GIVEN TEXT =
If that doesn’t work, legal experts believe the likely aim would be to slow things down for as long as possible, potentially beyond the November 2024 election. And if forced into an eventual trial, Trump’s argument is that he had the authority to take the documents under the Presidential Records Act (even though it doesn’t actually give presidents such authority once they leave office).
But the former president’s legal woes are far from over. In Georgia, where Trump is being investigated for trying to overturn his 2020 election loss in that state, Fulton County district attorney Fani Willis has indicated that any grand jury indictments in the case would likely come in August.
In Washington, Special Counsel Jack Smith has a second probe into Trump’s role into the former president’s attempt to stop Biden’s election victory from being certified. That case is also expected to come to a head within the next few months.

RECORDED DATA =

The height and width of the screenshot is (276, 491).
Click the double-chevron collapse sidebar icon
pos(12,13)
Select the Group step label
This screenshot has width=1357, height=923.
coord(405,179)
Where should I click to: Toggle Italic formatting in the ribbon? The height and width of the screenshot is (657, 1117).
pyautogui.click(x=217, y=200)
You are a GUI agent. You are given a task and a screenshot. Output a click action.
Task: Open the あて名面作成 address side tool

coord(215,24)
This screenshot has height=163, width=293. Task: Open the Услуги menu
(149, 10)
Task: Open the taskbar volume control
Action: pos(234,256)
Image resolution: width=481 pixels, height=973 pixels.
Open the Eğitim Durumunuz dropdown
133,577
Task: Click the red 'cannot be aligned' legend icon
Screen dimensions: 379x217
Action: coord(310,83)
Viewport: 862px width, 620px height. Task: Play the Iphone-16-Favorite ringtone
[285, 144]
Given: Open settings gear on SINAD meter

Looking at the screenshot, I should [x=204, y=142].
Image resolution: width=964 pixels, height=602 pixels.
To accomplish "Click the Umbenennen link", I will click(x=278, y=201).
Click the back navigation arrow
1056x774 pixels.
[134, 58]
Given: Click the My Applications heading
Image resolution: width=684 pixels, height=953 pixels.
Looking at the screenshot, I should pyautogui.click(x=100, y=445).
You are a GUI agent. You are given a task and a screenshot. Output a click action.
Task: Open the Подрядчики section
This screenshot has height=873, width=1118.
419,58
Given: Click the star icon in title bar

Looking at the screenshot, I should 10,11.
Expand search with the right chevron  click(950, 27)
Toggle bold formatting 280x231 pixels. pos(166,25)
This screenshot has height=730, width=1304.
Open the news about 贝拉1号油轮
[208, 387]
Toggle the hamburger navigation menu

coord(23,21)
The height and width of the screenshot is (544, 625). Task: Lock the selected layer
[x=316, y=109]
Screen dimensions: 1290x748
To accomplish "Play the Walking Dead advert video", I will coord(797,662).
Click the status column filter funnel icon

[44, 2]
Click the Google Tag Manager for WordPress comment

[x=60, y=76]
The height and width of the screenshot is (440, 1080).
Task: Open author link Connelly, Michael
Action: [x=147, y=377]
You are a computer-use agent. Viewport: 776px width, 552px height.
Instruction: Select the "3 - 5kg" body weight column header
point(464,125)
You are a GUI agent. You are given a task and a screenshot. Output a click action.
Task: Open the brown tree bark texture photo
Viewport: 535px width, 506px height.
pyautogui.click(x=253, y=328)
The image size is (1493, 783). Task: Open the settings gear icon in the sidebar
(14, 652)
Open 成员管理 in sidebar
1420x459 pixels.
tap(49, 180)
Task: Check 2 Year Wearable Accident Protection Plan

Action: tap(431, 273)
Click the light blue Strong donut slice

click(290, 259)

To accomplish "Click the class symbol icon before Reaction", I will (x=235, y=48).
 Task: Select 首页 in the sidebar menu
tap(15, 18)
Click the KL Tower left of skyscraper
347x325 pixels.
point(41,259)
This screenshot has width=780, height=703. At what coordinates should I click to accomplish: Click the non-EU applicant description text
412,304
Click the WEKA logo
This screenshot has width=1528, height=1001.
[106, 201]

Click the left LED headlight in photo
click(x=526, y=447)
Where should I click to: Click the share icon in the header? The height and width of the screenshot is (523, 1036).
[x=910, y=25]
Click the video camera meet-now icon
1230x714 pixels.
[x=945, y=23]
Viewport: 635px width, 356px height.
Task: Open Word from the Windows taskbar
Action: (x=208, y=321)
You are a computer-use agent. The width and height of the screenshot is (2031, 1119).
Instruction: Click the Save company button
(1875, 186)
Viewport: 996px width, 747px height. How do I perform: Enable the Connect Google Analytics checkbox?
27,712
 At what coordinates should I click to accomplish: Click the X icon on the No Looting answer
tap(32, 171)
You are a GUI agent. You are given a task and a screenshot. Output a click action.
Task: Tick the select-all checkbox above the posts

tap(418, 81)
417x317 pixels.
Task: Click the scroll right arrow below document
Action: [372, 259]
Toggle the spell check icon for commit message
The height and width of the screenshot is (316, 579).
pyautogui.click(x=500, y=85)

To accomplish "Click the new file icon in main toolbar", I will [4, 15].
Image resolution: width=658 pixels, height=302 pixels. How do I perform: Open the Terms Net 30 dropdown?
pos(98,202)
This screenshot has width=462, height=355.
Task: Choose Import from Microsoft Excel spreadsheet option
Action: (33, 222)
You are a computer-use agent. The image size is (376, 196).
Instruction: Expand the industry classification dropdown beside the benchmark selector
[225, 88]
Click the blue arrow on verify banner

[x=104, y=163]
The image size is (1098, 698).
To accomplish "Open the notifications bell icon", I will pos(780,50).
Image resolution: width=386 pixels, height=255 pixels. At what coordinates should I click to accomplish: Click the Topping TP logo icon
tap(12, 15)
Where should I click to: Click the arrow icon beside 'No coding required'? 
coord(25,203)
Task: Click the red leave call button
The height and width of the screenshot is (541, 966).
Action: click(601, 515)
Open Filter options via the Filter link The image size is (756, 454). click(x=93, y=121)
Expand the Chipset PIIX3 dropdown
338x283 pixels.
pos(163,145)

SET TASKS =
(A) Rewrite the entries in the stretch from the line containing "Task: Click the red leave call button" through the end of the entries, replacing "leave call" with "end call" and keeping everything else the same.
(B) Extend the text on Trump's legal cases by writing a further paragraph that follows on from its last sentence.

RESPONSES IN ORDER =
(A)
Task: Click the red end call button
The height and width of the screenshot is (541, 966).
Action: click(601, 515)
Open Filter options via the Filter link The image size is (756, 454). click(x=93, y=121)
Expand the Chipset PIIX3 dropdown
338x283 pixels.
pos(163,145)

(B)
And in New York, a federal judge this week allowed writer E. Jean Carroll to amend her original defamation lawsuit against Trump to include derogatory comments he made about her during a CNN town hall program last month, paving the way for further damages. A trial has been set for January 15, two months before Trump is due to face trial over the alleged hush money payments to Stormy Daniels.
For the now, however, the twice-impeached, twice-indicted Republican frontrunner remains defiant.
“I will never drop out of the 2024 presidential race,” Trump declared last week in one of his latest fundraising emails. “They can indict me, they can arrest me, but I know – and the American people know – that I am an innocent man.”